Cars not so good but sausages -delicious!
March 22, 2025
Pizza Of The Week (5)
If the concept of a pizza with pineapple as a topping divides the pizza eaters and forces some purists to take drastic action, then surely the latest abomination from Australia will split those who like exotic fruits on their pizzas.
A chain of restaurants in Victoria in Australia, Bubba Pizza, has launched a pizza with a topping of smoked ham, fresh orange chunks, and mozerella, a novel twist on the controversial Hawaiian. Launched in December as a summer special in December, it is still available according to their website, setting you back a cool AUD 16. In appearance it is decidedly orange and is said to be a tad sweet. Needless to say, it has divided opinion which, I suppose, was the objective of the exercise.

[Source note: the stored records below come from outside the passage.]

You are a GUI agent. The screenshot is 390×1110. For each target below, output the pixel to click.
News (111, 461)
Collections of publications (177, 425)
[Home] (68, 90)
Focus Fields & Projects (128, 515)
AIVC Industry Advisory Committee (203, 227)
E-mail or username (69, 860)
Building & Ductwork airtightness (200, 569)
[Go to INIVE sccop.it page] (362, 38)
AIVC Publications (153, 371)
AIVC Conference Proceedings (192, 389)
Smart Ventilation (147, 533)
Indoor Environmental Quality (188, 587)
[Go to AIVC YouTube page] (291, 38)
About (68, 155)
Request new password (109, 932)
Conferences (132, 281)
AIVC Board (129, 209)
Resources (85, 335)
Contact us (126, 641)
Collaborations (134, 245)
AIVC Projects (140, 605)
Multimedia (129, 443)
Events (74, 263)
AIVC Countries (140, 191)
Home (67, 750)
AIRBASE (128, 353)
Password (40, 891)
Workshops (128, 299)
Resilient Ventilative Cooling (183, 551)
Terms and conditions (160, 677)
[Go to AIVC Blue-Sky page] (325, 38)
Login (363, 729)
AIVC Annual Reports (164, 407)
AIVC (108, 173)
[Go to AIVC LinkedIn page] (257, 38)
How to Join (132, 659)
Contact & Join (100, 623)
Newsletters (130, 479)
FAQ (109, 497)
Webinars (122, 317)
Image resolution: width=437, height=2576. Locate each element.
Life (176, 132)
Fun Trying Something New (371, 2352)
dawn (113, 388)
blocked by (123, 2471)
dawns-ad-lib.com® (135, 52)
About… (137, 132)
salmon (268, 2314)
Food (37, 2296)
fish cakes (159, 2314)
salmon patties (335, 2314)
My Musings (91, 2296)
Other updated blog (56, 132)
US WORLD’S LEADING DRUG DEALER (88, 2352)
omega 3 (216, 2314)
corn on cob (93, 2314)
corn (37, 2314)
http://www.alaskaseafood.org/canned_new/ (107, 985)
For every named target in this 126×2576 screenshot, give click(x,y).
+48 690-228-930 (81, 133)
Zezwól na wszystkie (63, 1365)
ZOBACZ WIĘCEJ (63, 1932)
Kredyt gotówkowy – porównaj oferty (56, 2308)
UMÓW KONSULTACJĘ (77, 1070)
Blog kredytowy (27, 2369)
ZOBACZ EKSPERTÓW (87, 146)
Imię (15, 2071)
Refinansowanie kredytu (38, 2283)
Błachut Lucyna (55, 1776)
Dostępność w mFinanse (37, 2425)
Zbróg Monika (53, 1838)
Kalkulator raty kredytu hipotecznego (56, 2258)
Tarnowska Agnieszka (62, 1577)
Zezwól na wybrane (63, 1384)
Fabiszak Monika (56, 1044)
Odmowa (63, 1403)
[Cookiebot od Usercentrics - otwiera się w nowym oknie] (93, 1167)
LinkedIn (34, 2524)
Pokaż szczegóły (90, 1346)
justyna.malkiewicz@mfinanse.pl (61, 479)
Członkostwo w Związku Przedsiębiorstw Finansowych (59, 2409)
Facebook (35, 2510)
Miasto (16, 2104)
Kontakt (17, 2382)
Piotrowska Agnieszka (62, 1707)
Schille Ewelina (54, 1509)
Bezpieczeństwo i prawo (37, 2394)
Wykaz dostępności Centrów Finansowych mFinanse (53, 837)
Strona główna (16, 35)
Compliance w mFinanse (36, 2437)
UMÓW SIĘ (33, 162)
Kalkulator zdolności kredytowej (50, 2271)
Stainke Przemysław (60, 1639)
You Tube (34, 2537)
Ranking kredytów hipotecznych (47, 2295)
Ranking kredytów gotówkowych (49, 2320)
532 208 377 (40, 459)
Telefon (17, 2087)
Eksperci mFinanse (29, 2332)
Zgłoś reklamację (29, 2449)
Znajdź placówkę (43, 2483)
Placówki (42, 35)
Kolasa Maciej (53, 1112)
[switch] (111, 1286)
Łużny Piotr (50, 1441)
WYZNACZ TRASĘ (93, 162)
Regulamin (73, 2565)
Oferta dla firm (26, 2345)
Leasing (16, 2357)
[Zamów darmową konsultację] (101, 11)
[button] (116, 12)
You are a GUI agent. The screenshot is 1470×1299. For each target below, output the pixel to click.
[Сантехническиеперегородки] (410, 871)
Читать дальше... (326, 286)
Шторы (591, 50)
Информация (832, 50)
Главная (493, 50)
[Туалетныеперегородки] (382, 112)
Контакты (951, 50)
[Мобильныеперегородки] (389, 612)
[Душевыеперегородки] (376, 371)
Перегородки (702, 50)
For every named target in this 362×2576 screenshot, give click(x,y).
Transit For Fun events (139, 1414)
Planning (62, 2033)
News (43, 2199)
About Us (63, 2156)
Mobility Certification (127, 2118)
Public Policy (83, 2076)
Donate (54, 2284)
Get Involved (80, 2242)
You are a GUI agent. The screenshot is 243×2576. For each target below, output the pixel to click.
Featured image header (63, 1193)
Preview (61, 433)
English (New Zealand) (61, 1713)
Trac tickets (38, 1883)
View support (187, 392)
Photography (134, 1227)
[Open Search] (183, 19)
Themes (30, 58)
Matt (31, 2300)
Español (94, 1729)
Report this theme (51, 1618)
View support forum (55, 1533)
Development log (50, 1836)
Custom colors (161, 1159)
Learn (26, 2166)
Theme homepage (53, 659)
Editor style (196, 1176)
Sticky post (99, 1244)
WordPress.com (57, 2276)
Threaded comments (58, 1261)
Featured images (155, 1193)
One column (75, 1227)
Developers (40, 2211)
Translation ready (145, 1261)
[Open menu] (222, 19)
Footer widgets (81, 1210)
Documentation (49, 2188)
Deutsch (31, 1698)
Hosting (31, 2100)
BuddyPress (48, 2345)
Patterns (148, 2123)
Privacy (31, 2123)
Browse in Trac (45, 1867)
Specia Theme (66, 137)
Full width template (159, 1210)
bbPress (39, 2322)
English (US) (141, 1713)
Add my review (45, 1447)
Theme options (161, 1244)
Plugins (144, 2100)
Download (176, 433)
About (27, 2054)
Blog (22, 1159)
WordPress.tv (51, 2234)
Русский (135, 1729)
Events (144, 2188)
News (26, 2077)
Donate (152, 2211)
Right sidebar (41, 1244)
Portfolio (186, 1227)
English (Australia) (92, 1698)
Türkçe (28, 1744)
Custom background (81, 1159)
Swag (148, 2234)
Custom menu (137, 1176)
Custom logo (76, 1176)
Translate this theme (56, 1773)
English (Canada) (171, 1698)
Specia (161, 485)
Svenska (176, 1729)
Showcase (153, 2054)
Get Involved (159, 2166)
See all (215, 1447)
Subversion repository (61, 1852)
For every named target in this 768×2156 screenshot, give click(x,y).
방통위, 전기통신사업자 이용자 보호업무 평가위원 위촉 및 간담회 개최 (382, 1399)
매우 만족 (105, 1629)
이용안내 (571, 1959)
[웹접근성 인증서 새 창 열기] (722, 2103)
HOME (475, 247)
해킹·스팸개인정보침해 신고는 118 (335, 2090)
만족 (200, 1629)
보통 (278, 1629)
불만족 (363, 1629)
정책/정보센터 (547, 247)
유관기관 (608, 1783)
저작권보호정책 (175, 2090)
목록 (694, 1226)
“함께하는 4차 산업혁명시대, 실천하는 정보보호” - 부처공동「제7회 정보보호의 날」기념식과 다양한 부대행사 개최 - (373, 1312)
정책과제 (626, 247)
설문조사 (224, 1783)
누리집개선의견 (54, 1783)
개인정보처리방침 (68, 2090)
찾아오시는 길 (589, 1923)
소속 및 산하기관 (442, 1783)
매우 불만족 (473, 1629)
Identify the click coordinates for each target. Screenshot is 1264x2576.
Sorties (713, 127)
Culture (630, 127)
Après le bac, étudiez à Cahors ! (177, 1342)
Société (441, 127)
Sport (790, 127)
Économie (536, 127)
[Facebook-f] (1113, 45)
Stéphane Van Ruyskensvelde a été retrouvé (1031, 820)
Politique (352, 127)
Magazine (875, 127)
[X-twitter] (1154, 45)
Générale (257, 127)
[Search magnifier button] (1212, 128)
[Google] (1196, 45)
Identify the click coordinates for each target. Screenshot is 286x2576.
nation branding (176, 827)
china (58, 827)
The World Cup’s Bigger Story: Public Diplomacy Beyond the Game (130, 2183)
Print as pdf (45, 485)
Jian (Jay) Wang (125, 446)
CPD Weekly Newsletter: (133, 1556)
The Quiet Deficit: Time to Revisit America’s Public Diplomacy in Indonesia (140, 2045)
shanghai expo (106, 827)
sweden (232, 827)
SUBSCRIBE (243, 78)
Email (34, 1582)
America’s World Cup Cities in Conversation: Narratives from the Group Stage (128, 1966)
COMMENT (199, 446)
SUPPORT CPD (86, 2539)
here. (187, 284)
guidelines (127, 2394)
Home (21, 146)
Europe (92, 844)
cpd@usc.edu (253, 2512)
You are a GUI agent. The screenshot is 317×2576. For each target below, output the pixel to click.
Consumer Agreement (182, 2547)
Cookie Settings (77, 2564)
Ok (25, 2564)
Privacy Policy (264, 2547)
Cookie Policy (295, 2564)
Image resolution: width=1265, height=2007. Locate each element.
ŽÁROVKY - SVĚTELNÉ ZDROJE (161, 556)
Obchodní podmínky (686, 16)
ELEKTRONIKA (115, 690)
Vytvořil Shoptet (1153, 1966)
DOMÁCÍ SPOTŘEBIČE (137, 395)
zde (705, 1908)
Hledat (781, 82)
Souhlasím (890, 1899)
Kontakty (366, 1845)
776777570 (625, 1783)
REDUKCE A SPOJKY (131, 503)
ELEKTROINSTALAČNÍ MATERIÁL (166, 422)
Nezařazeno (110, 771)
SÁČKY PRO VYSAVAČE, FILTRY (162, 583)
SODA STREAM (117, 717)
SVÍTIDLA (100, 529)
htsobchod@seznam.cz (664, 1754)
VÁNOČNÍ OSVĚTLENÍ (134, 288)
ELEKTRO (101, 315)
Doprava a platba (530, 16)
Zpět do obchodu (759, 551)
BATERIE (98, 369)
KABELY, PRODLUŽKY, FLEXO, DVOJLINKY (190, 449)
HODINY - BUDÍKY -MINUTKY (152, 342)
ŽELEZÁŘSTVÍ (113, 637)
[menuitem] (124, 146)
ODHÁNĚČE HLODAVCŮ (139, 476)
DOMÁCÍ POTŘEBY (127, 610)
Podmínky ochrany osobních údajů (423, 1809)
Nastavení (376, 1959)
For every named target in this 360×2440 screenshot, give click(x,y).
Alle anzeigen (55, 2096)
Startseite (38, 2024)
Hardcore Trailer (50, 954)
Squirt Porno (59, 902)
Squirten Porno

Of course, tomato, a staple topping ingredient for pizzas is a fruit, but there is a developing trend for introducing exotic fruits into toppings. In China, for examole, pizza topped with the smelly durian fruit accounts for one in every four pizza sold by Pizza Hut. It shows the versatility of the pizza, of course, but surely there must be an end to this madness.
March 21, 2025
Error Of The Moon
A review of Error of the Moon by Sara Woods – 250211
“It is the very error of the moon; she comes more near the earth than she was wont, and makes men mad”, wrote Shakespeare in Othello (Act V, Scene II) and Sara Woods’ tale, originally published in 1963 and reissued by the rejuvenated Dean Street Press, is one of a series of events that leads to madness. As much a thriller as a murder mystery, Woods has rung the changes, lifting her sleuth, Antony Maitland, from the serenity of the ivory towers of the Temple into the muck and brass of industrial espionage.
As a consequence we lose his mental sparring with his larger than life uncle, Sir Nicholas, but by way of compensation we have the opportunity to spend more time with Antony’s wife, Jenny, who accompanies him on his assignment to give some credibility to his guise as a newly appointed Assistant Secretary of the General Aircraft Company (GAC). Those of us who have been following the series will already be familiar with Antony and Jenny’s war service, the injuries and mental scars they both bear, and it is because of Antony’s stint in wartime intelligence and his success in tracking down Nazi collaborators in The Third Encounter that he is commissioned to investigate a leak of highly sensitive information from the research area of the factory.
Jenny is a character that I am warming to, dependable, supportive of her husband but neither a wet blanket of a wife nor a key component of the investigation. She uses her own observational qualities to provide useful background information and does not shy away from plating an active part when the need arises her, putting herself in considerable danger as the story reaches its breathless conclusion.
I found the book difficult to get into at first, as I felt I was being overwhelmed by characters and having difficulty in placing each in their roles and whom to keep an eye on. As the story progresses, the main characters come into sharper focus and rather like the Grand National, four murders rather clears the field somewhat. What Antony finds is that there are two strands to the goings-on at the GAC, good old-fashioned blackmail and a plot to deliver the secrets of the Full Moon Project, an anti-missile missile, to enemy agents. He is put on to the right track by some acute observations from the only suspect with a foreign name into the ambitions and motivations of their colleagues.
By modern standards, the revelation of the truth by Antony is rather brutal, forcing a youth of tender years, not old enough to be considered an adult but too old for kid glove treatment to hear some uncomfortable truths. He also ensures that the microfilm is consigned to the flames.
The managing director of GAC is Sir Thomas Overbury and when he hears that, Antony makes a sharp observation, “Comment perhaps, is not in order? I was intrigued enough to look up who Overbury was, an English poet who came to a sticky end on September 14, 1613 and one of those convicted of his murder bears the name of another of Woods’ suspects who, in a case of an author turning the tables, himself comes to a sticky end.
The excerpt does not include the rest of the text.